Performance Practice

Post date: Oct 1, 2009 2:41:40 AM


Regarding performance practice for the Monteverdi, a very interesting and amusing perspective on "historically informed performance" can be found in Dr. Denis Stevens' article On Performing Monteverdi's Vespers. Stevens edited one of the first modern editions of the Vespers in the 1960s, with a subsequent revision in 1995.


Regarding appropriate performance practice for Bach's cantatas, there is a lot of lively dialogue in the literature and on the internet. For an introduction, using youtube links on this site, it is interesting to compare Koopman's performance of Cantata 1, movement 1, with Richter's performance of Cantata 1, movement 1.

Koopman is known for using a limited number of performers, and his general approach to "historically informed performance" (HIP). Listen for Koopman's use of embellishments in the soprano part in the first movement (motivated by a corresponding embellishment in the orchestra). Richter, on the other hand, uses a large chorus with full orchestra.

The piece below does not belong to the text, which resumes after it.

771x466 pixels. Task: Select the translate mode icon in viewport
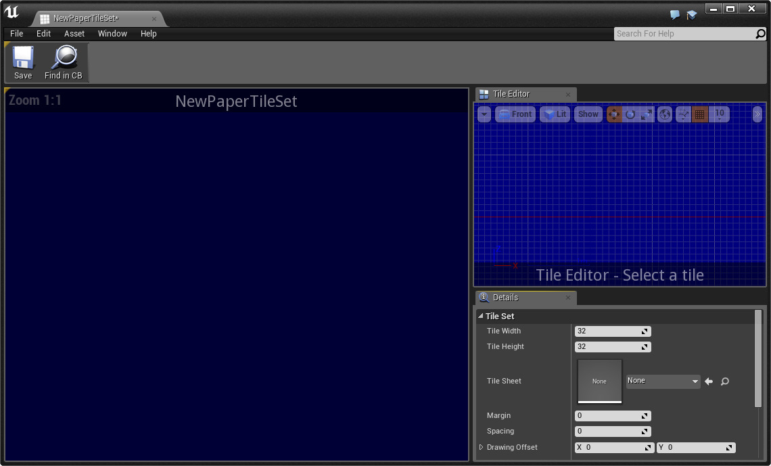point(614,114)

Even Harnoncourt (who is known as an early and major advocate for historically informed performance) turns out a much larger, full-blooded performance of Cantata 61 than one would expect (this video also shows Harnoncourt's enthusiasm for conducting). The "Ensemble muasicale dell'Appennino marchigiano" performance of BWV 61 linked on this website is unusual, in that it is "pragmatic" (and borders on "hip", with one voice per part (OVPP)), but the singers perform with full near-operatic sound. The orchestra is also reduced to one per part, and soloists cover the entire cantata (the "correct" way to perform Bach cantatas, according to some "hip"-sters). The Herreweghe performance is very energized, and is typical of current performance practice with Bach cantatas.